The role of nuclear EpICD in extrahepatic cholangiocarcinoma: association with beta-catenin

After intramembranous proteolysis-mediated loss of the extracellular domain of the epithelial cell adhesion molecule (EpEx) and release of an intracellular domain (EpICD) into the cytoplasm, EpICD sequentially associates with FHL2 to form a nuclear complex with beta-catenin and Lef-1. This association induces gene transcription involved in the activation of the oncogenic potential of epithelial cell adhesion molecule (EpCAM).
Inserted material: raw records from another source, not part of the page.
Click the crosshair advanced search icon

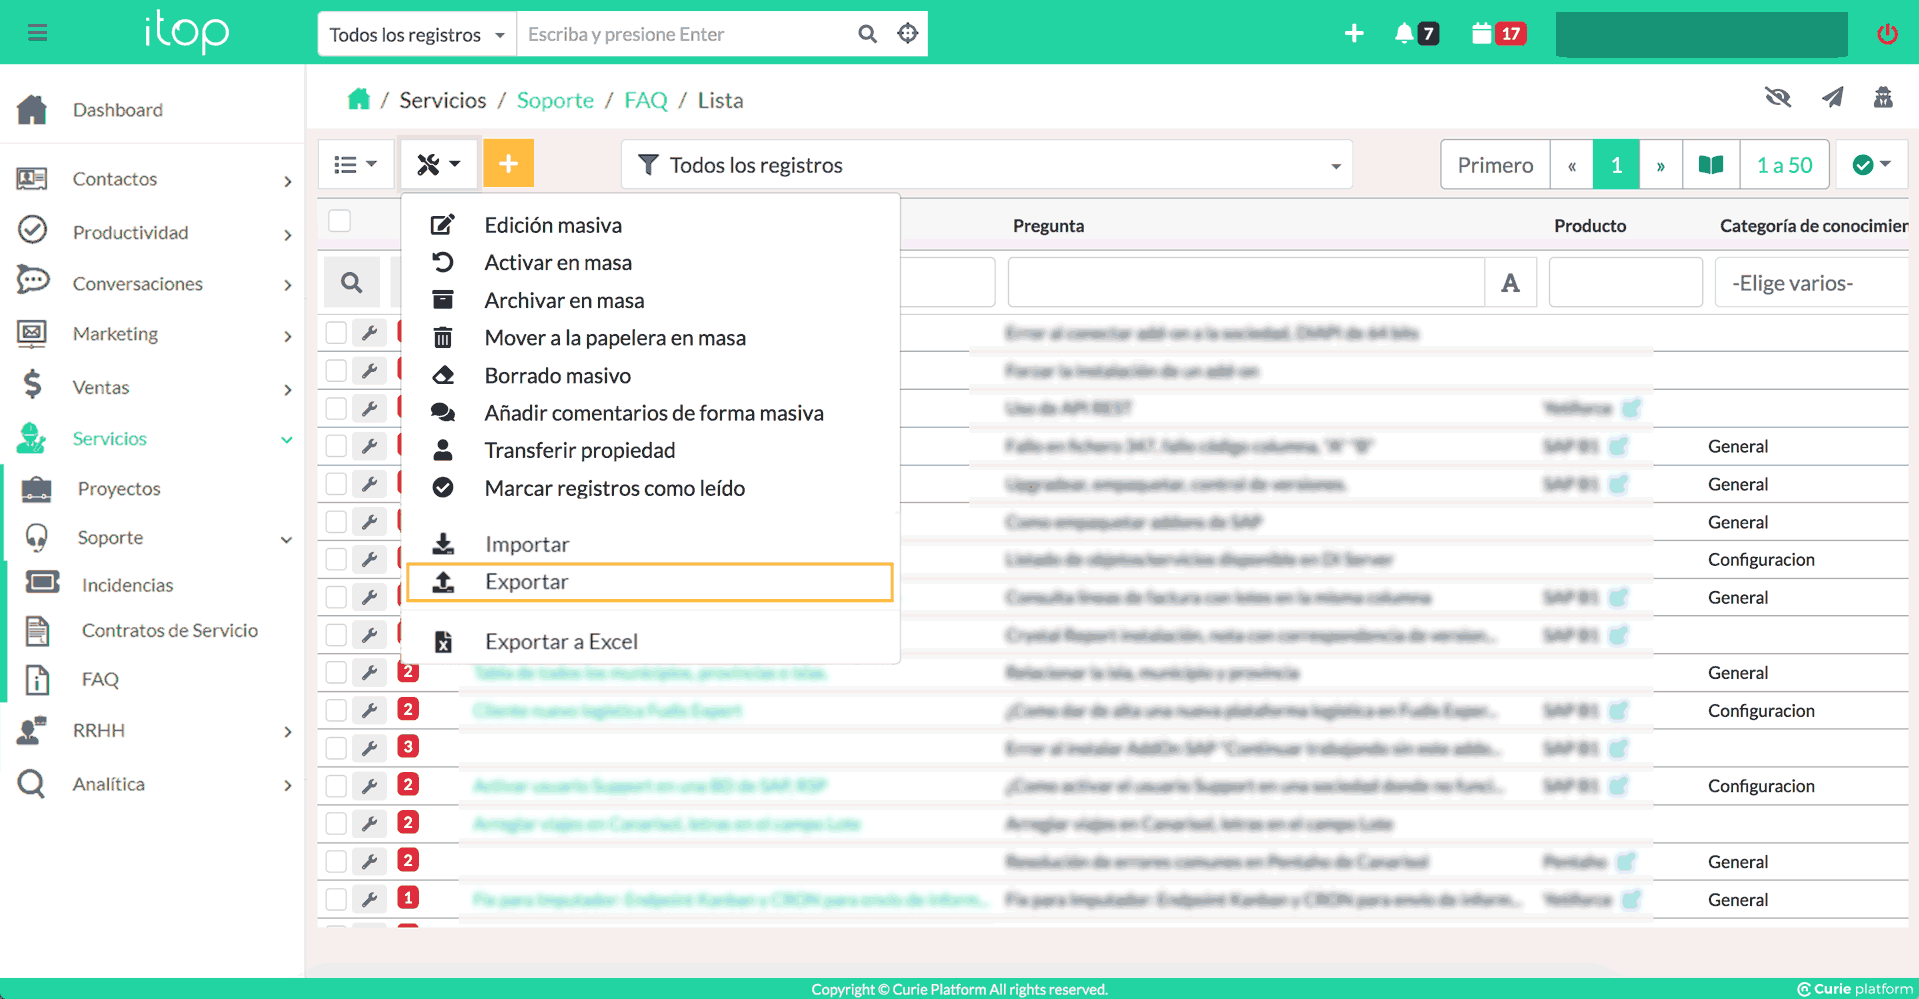tap(907, 34)
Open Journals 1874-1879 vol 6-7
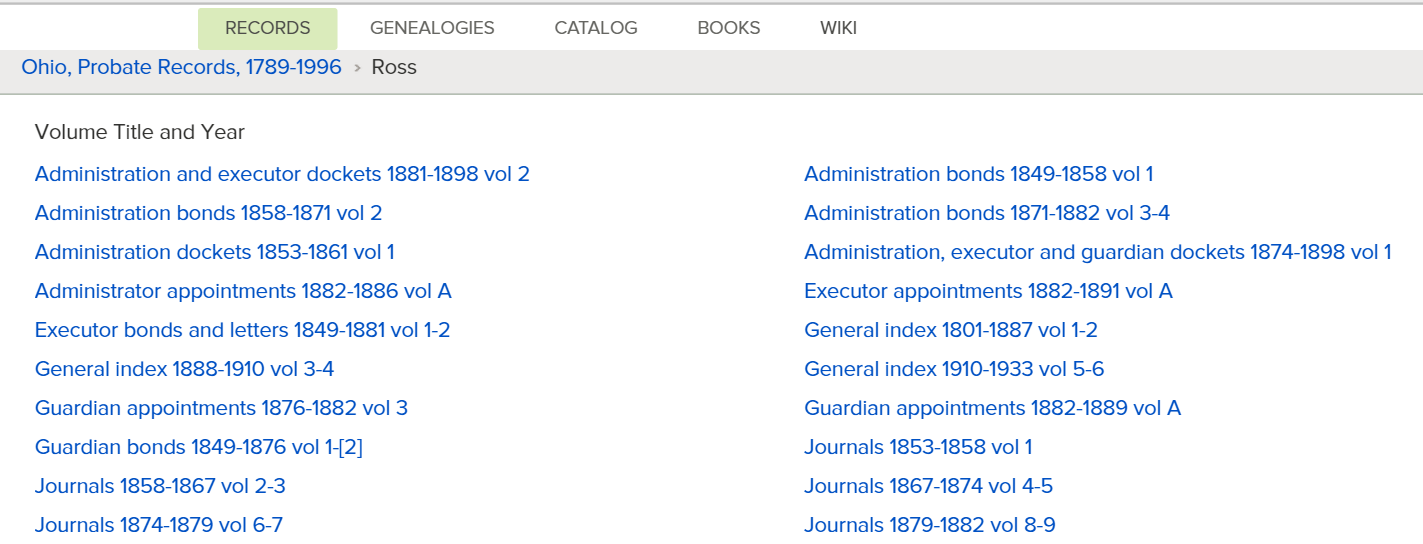Screen dimensions: 1423x544 pyautogui.click(x=158, y=525)
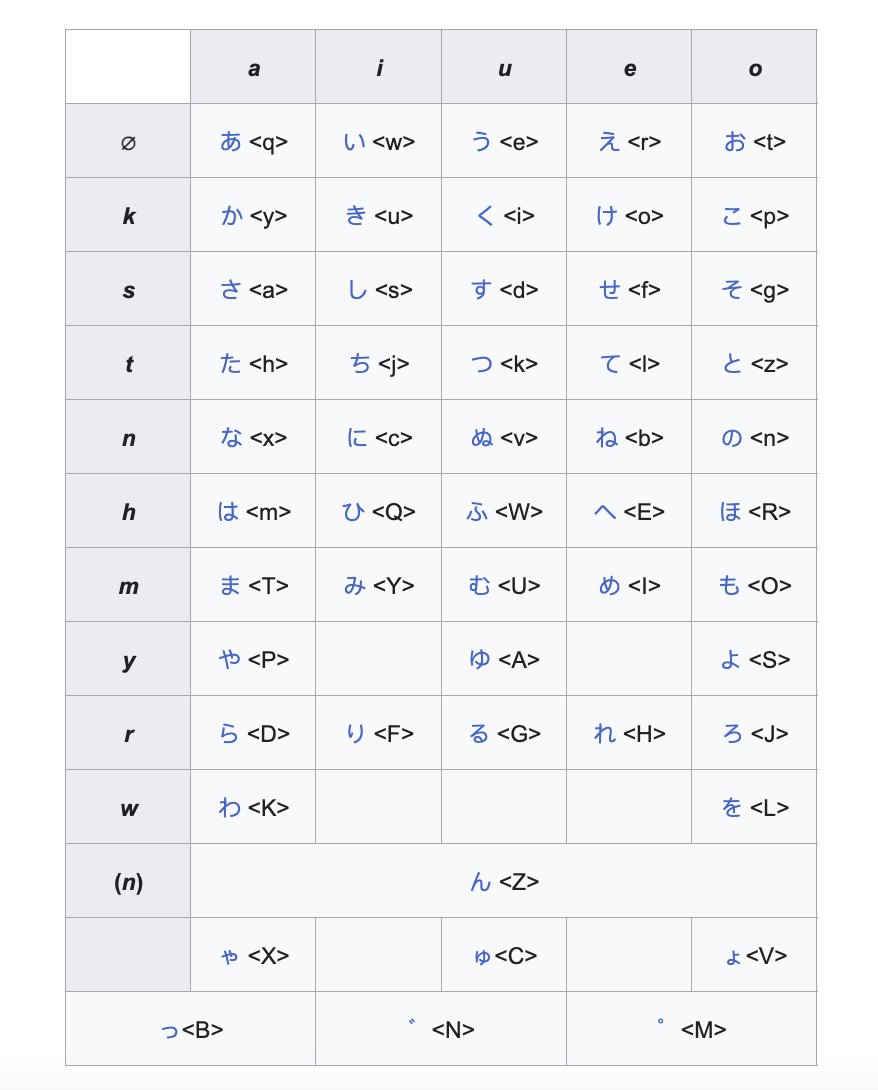Viewport: 878px width, 1090px height.
Task: Click the あ hiragana link
Action: click(231, 141)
We examined the localization and expression of EpEx, EpICD and beta-catenin in surgical specimens of extrahepatic cholangiocarcinoma (ECC) from 79 patients. There was a significant correlation between the nuclear expression of EpICD and beta-catenin in ECC tissues. Frequent nuclear co-localization of EpICD and beta-cate-nin was observed in cancer cells forming the invasive front. Forced overexpression of EpICD in the CC cells significantly increased the cell growth and proliferation. The overexpression of EpICD in the CC cells also increased the expression levels of the active form of beta-catenin and EpCAM target genes. Furthermore, the over-expression of EpICD significantly enhanced the migration and invasiveness of CC cells. Conversely, inhibition of EpCAM by siRNA significantly decreased the CC cell proliferation, migration and invasion. These results indicate that spatial localization of EpICD and its mutual interaction with beta-catenin may be important in ECC progression and invasion.